• Data extracts
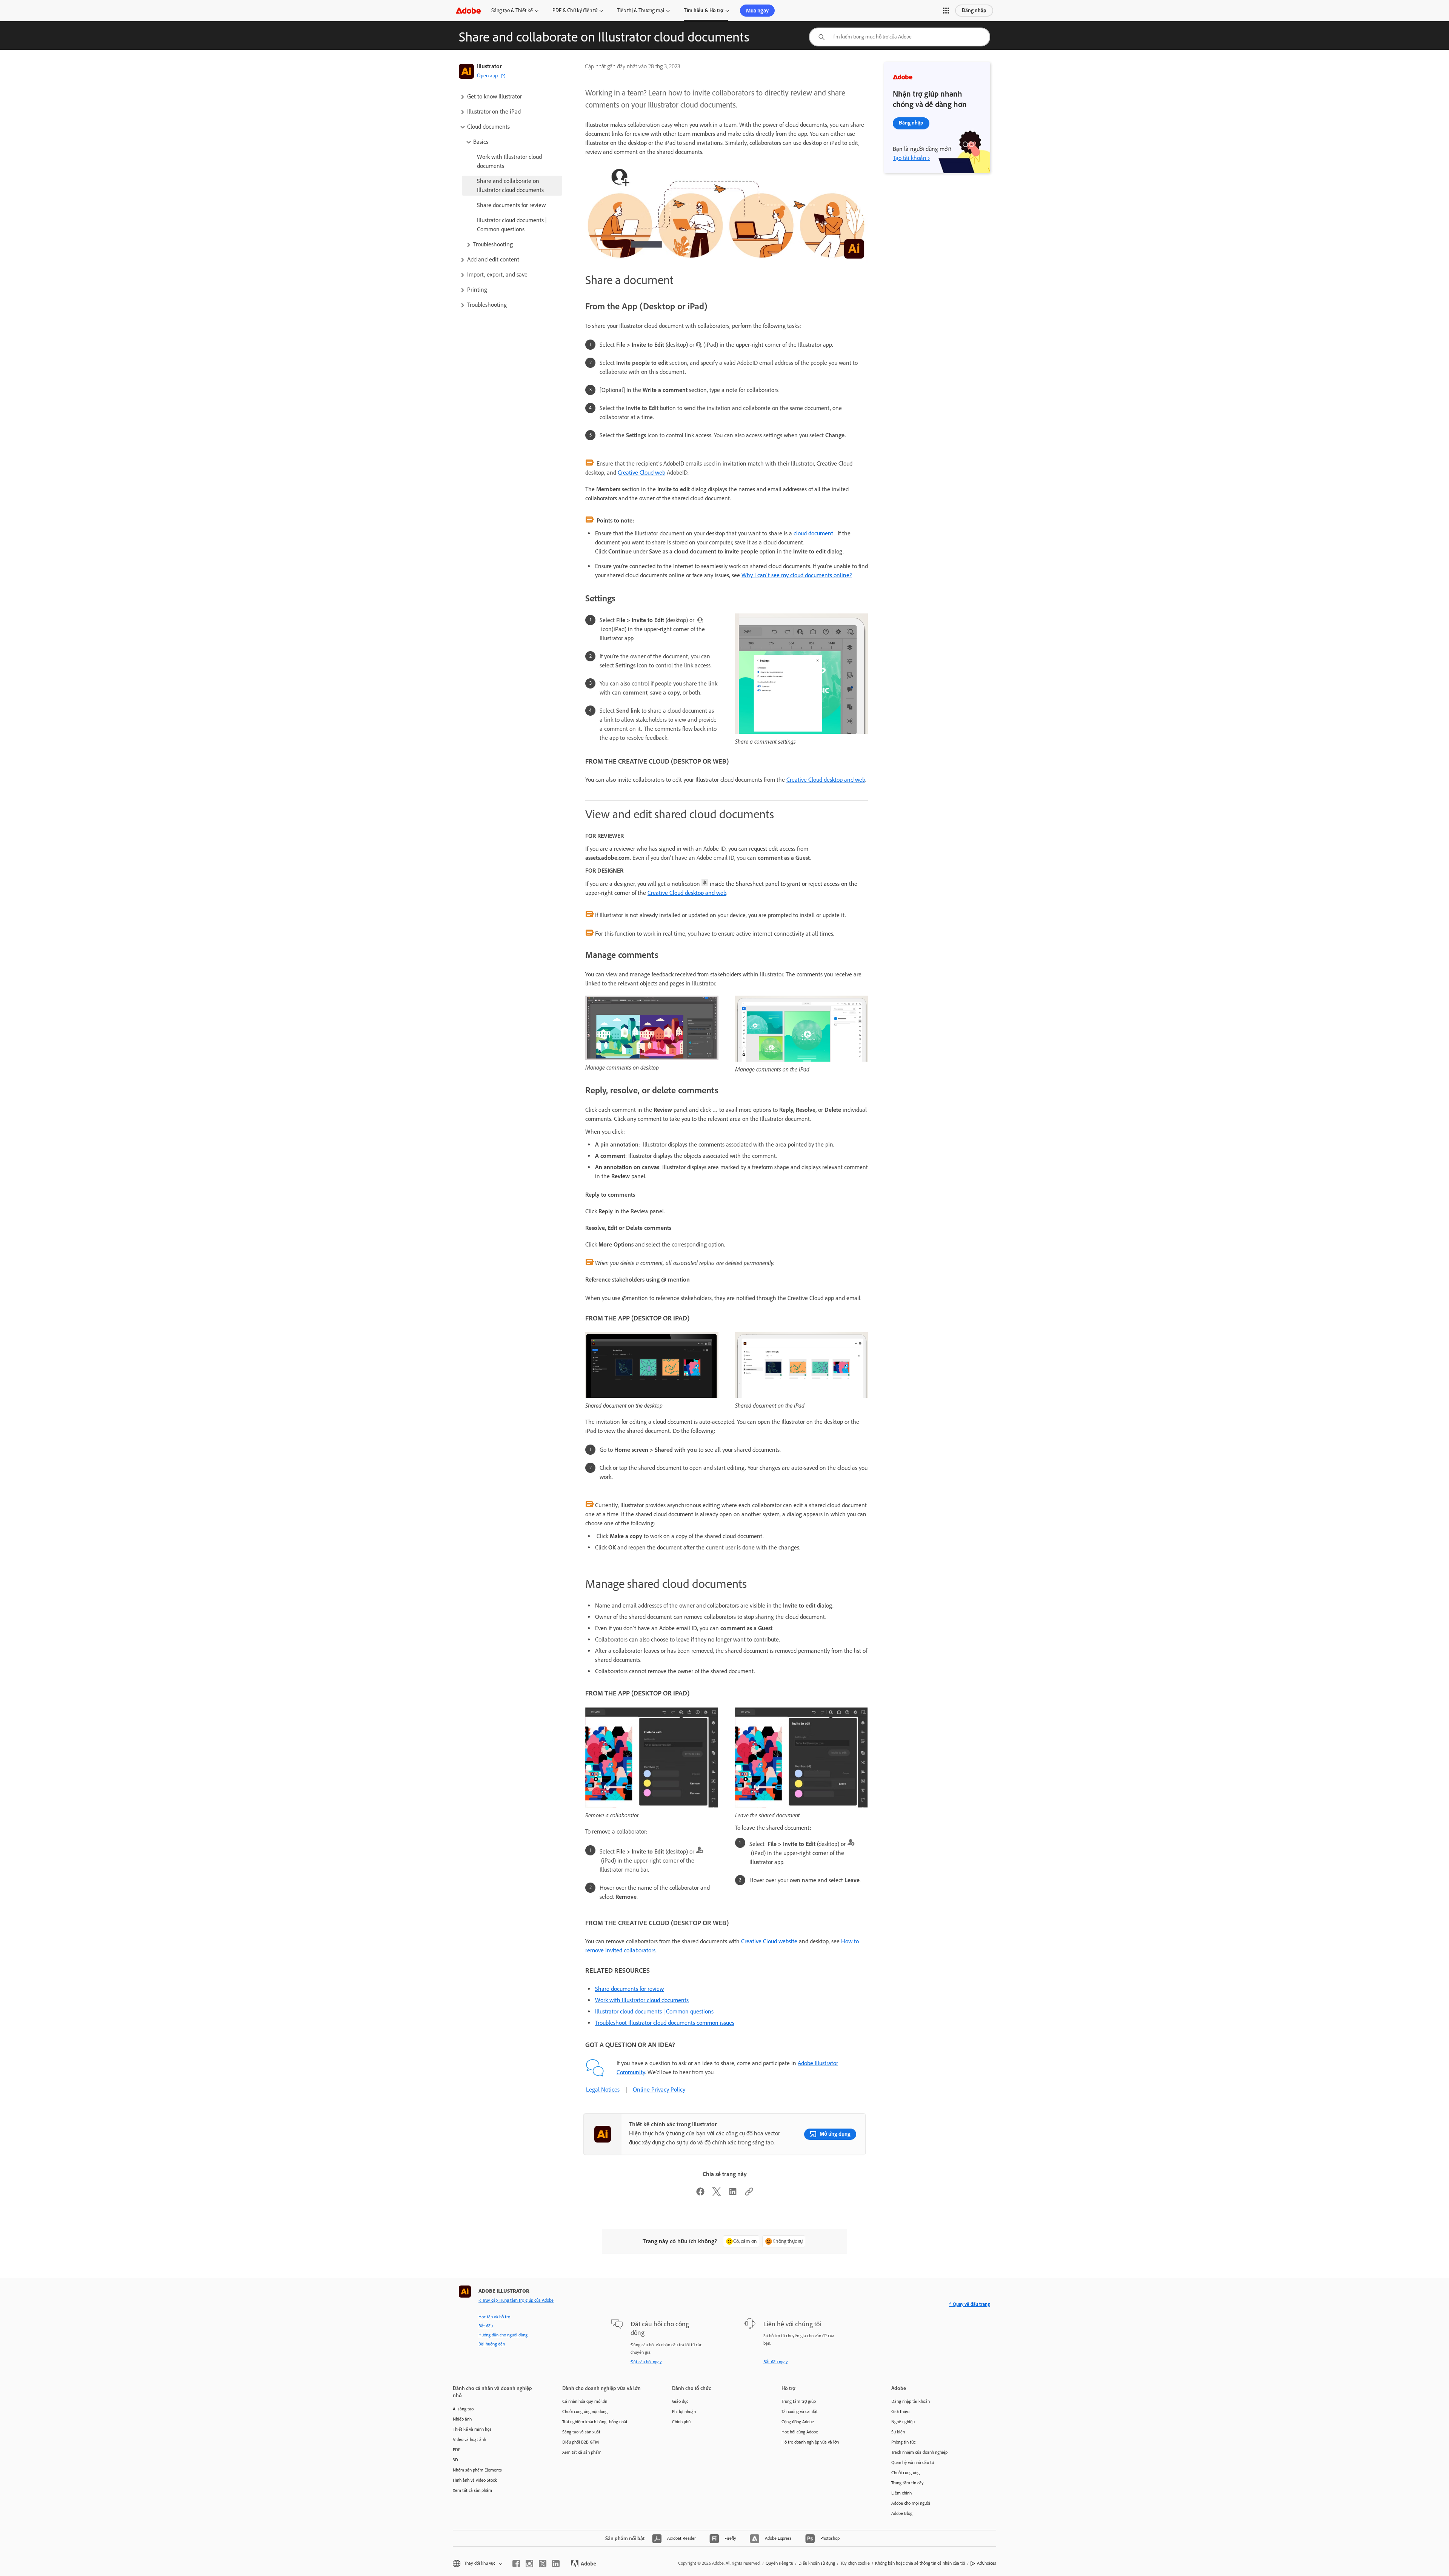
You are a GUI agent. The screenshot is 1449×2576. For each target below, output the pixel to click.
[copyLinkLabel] (749, 2194)
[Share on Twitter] (716, 2194)
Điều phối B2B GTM (580, 2442)
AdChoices (986, 2563)
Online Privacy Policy (659, 2089)
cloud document (814, 533)
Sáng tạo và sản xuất (581, 2432)
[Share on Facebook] (700, 2194)
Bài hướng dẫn (491, 2344)
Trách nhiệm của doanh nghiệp (919, 2452)
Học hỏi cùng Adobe (799, 2432)
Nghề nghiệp (903, 2421)
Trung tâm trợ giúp (798, 2401)
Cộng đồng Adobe (797, 2421)
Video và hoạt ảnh (469, 2439)
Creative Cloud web (641, 472)
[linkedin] (556, 2563)
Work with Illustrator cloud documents (642, 2000)
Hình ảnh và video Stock (475, 2480)
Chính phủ (681, 2421)
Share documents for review (629, 1988)
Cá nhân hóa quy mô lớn (584, 2401)
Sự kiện (898, 2432)
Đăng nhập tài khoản (910, 2401)
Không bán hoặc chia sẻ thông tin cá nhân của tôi (920, 2563)
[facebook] (516, 2563)
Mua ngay (757, 10)
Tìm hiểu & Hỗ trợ (703, 10)
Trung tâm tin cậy (907, 2482)
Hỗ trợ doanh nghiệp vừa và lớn (810, 2442)
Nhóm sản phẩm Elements (477, 2470)
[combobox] (899, 37)
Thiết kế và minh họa (472, 2429)
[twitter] (542, 2563)
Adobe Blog (901, 2513)
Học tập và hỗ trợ (494, 2316)
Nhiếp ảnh (462, 2419)
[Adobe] (468, 10)
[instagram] (529, 2563)
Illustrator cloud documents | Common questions (654, 2011)
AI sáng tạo (463, 2409)
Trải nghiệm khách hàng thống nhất (595, 2421)
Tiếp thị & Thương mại (640, 10)
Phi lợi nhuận (684, 2411)
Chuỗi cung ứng (905, 2472)
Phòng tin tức (903, 2442)
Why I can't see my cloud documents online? (796, 575)
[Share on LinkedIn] (732, 2194)
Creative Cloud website (769, 1941)
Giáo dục (680, 2401)
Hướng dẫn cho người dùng (503, 2335)
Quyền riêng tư (779, 2563)
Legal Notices (603, 2089)
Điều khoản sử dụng (816, 2563)
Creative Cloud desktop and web (825, 779)
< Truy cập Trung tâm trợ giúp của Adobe (516, 2300)
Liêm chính (901, 2493)
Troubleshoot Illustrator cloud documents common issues (664, 2022)
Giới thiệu (900, 2411)
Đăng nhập (974, 10)
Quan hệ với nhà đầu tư (912, 2462)
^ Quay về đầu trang (969, 2304)
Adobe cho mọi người (910, 2503)
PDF (456, 2449)
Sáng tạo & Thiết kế (512, 10)
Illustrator (489, 66)
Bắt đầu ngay (775, 2361)
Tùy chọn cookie (855, 2563)
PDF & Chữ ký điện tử (574, 10)
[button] (946, 11)
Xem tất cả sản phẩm (472, 2490)
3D (455, 2459)
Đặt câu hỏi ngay (646, 2361)
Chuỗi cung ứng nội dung (585, 2411)
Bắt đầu (485, 2326)
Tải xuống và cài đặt (799, 2411)
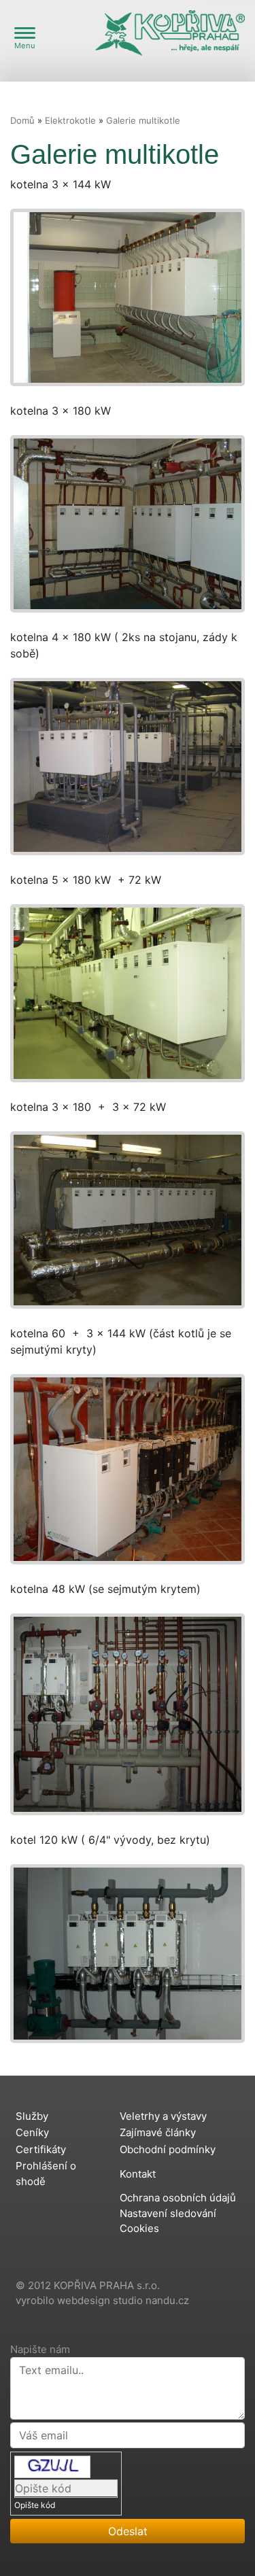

• Your objective
Copy each line above holding "Thiết".

• Solved problem
Thiết kế và minh họa (472, 2429)
Sáng tạo & Thiết kế (512, 10)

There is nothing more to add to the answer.